Os relatos de vários homens, que são conhecidos porque Gisèle Pelicot quis que o julgamento se tornasse público, são também 'dignos' da sequela de filme de terror já protagonizado pelo ex-marido. Um dos suspeitos, identificado como Charly A., e com hoje 30 anos, terá violado Pelicot em seis ocasiões diferentes, ao longo de quatro anos. Terá também proposto drogar e violar a própria mãe.
Já um outro homem, Christian L, explicou-se em tribunal com uma frase que a imprensa local considerou "doentia". "O meu corpo estava a violá-la, mas o meu cérebro não", afirmou o homem.
Não há diferentes tipos de violação. Violação é violação
O que se pede?
Ao longo dos meses, também se reuniram junto ao tribunal de Avignon, no sul da França, vários - mas mais várias - manifestantes. Um dos homens, Jesus, de 70 anos, defendeu numa das primeiras semanas do julgamento que este deveria ser "transmitido na televisão" e que este caso tenha impacto "não só na sociedade francesa, mas em toda a Europa e não só nas mulheres, mas nos homens também".

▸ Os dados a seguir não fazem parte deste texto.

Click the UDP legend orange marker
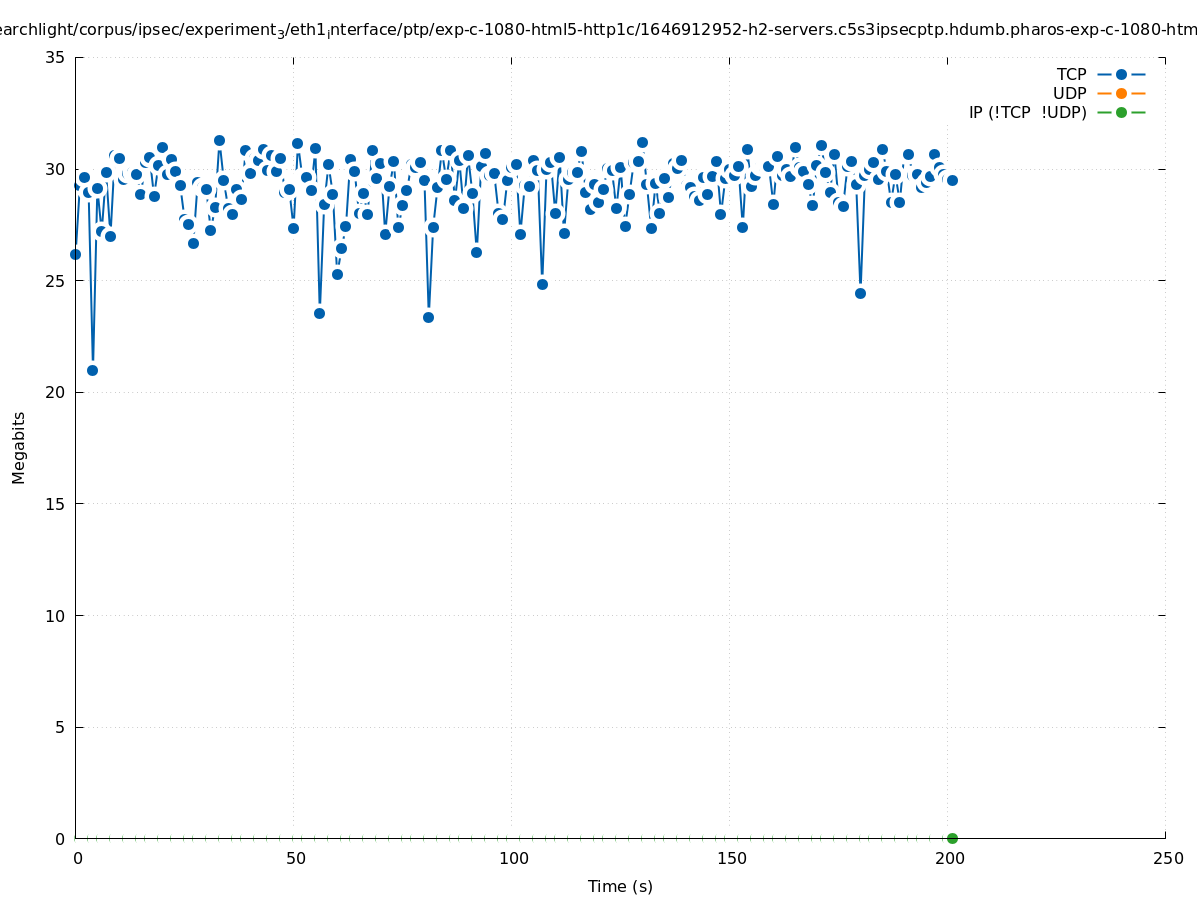(1121, 93)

Já o juiz Roger Arata disse esta segunda-feira que a sentença está marcada para as 8h30 (hora em Lisboa). "Vamos dirigir-nos para o hemiciclo de deliberação e não sairemos de lá enquanto não tivermos tomado a nossa decisão", explicou, citado pela agência France-Presse, alertando que a discussão pode alargar-se e a leitura da sentença pode ser adiada para a tarde de quinta-feira ou para a manhã de sexta-feira.
Violação involuntária? "Violação é violação"
Já Gisèle Pelicot, que, segundo um dos seus advogados, ao início estava "perdida" e com "vergonha", reviu os vídeos das violações em tribunal. Numa dessas sessões, a vítima viu-se confrontada com afirmações proferidas por um advogado de defesa que declarou que "há violações e há violações", numa possível tentativa de apoiar a alegação de alguns dos homens que presumiam estar a participar num jogo de casal.
A mulher não acatou as declarações e respondeu: "Não, não há diferentes tipos de violação. Violação é violação".
Este é, inclusive, um dos pontos mais discutidos do caso. Na senda das justificações que têm sido apresentadas, o Ministério Público francês defendeu que não existe "violação involuntária" neste caso, esperando que o veredito traga uma mensagem de esperança às vítimas de crimes sexuais.
Após meses de testemunhos e provas apresentadas em tribunal, os homens deverão ser condenados e, se forem considerados culpados, enfrentam coletivamente uma pena de mais de 600 anos de prisão.